Weshalb in dieser Version des Turrini alles mit Fressen und Saufen begleitet sein muß, kann nur der Regisseur beantworten. Die Dresdner Inszenierung kommt einer Gratwanderung zwischen Obszönität und Gesellschaftskritik gleich. Der Hinweis am Ende des Stückes auf die "Weltsicht" Hollywoods bleibt zu dünn. Trotzdem gelang es den Schauspielerinnen und Schauspielern, gute darstellerische Einzel- und Ensembleleistungen anzubieten.

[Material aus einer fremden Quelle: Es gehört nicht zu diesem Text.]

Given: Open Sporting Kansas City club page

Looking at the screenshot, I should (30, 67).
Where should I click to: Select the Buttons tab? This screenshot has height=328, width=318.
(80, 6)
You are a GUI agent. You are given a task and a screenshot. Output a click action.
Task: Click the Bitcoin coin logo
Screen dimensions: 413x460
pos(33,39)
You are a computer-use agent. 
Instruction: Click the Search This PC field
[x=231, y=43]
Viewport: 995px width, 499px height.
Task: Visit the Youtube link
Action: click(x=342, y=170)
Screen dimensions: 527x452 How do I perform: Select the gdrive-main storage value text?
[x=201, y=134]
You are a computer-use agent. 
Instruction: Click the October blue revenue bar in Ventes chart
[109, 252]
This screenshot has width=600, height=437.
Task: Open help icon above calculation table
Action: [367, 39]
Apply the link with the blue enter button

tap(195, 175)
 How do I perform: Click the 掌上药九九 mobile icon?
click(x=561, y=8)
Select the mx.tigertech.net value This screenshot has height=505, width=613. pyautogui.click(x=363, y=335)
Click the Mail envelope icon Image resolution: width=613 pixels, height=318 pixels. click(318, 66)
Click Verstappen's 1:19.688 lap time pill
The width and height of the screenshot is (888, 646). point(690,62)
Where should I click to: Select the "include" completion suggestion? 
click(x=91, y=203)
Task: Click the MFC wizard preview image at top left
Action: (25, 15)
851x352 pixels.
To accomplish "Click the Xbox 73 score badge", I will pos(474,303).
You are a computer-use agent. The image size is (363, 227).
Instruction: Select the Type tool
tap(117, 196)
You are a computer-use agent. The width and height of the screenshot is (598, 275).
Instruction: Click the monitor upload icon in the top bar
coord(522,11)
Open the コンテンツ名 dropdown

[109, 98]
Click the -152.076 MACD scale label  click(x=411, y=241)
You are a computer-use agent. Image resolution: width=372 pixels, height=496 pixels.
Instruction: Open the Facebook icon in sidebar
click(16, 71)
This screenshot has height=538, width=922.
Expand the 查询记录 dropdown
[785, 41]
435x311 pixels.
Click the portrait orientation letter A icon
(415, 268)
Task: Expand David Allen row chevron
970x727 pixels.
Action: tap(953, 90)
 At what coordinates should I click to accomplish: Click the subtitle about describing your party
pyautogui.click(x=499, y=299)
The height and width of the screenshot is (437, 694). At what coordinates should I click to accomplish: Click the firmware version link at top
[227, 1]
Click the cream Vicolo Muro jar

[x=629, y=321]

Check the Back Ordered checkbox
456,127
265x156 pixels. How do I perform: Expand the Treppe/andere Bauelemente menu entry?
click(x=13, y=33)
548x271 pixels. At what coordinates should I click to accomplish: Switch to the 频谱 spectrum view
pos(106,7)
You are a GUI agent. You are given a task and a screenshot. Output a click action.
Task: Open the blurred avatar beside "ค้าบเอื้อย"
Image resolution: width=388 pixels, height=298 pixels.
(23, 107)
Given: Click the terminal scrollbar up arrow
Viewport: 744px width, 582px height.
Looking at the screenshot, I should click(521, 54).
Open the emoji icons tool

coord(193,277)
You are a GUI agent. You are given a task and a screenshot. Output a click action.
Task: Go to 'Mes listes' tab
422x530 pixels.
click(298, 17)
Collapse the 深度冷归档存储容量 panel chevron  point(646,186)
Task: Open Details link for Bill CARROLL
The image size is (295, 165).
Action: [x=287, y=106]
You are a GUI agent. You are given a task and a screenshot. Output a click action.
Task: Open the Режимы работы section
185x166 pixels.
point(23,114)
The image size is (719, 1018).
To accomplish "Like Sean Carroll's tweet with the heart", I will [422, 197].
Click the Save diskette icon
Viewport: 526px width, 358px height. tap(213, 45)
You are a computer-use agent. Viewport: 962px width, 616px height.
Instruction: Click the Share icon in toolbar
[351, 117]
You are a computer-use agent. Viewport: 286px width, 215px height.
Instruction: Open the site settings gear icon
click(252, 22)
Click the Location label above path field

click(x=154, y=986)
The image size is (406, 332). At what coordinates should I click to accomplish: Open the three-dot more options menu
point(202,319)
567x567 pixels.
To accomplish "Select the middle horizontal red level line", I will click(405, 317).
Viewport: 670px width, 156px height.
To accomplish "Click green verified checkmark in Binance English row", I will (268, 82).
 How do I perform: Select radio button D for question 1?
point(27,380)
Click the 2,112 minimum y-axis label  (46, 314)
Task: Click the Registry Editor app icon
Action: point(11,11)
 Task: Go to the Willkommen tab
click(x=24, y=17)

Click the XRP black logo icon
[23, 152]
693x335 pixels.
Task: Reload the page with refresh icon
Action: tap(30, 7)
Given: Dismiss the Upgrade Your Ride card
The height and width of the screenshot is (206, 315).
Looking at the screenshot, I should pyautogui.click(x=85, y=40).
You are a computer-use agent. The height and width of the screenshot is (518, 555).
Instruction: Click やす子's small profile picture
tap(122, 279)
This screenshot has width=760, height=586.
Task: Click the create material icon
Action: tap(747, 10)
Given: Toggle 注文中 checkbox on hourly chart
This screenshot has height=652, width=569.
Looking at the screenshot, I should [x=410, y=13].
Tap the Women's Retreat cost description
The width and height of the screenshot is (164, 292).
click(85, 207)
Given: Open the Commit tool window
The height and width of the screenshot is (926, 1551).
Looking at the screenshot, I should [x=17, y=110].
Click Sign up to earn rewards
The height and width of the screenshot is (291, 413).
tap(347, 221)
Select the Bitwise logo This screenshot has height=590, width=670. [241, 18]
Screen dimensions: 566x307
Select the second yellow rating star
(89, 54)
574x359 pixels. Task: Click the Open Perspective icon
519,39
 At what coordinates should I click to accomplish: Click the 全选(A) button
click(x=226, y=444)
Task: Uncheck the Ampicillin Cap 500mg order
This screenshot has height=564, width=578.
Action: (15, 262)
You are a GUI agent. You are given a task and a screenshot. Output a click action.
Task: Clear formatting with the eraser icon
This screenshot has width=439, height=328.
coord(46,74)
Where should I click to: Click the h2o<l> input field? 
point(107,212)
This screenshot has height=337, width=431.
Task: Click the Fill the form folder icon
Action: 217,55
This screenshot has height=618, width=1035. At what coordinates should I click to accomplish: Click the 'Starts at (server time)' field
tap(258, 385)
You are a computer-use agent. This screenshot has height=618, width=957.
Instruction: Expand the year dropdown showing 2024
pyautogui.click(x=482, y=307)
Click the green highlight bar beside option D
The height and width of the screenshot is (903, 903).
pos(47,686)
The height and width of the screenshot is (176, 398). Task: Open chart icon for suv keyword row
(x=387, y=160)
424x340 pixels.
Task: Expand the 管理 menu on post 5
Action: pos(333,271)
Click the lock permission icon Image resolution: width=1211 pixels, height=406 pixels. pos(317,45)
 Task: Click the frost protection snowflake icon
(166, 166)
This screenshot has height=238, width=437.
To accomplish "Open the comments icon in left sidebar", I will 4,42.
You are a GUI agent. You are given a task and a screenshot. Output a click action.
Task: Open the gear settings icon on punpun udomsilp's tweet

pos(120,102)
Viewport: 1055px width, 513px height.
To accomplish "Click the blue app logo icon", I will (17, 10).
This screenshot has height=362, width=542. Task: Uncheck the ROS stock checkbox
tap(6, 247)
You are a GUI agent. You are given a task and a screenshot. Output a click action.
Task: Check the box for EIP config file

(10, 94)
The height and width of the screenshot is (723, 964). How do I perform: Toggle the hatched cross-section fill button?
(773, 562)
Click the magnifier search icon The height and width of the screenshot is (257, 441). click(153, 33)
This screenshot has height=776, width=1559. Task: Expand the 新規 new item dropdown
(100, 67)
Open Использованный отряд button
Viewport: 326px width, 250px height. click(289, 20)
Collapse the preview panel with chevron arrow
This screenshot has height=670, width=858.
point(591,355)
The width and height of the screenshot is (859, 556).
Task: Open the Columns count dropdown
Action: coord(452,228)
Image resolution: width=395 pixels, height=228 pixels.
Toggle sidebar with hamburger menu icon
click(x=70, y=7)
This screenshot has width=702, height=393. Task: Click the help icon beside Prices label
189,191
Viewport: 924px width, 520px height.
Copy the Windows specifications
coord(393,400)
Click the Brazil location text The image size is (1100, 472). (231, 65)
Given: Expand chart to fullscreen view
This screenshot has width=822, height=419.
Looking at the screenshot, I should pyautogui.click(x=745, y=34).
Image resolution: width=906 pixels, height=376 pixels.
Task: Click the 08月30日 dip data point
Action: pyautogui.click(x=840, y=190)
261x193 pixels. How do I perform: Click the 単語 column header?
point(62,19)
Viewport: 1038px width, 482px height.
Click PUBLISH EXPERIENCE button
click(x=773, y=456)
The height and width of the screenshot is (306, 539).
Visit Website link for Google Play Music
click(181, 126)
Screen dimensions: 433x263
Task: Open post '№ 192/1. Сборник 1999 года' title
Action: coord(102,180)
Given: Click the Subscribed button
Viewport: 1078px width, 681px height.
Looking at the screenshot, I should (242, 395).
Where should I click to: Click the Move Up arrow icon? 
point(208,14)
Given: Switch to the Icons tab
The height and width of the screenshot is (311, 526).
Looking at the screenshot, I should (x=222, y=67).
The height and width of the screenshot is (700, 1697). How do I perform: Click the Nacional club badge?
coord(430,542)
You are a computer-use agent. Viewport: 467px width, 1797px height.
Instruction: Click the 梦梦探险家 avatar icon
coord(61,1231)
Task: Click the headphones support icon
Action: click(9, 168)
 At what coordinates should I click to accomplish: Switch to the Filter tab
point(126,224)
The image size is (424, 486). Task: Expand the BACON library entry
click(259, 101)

Auf die Frage, ob Theatermacher und Publikum unterschiedliche Vorstellungen über gutes Theater haben, antwortete Thalheimer: "Das passiert. Aber zum Theater gehört der Zuschauer. So habe ich immer die Hoffnung, daß die Geschichte, die ich erzähle, egal mit welchem Stück, egal mit welchen Schauspielern, verstanden wird. Ich möchte das Publikum nicht in erster Linie irritieren oder provozieren. Ich möchte es verführen." Ob man sich irritiert, provoziert oder verführt (eventuell auch amüsiert) fühlt, bleibt jedem einzelnen Zuschauer überlassen.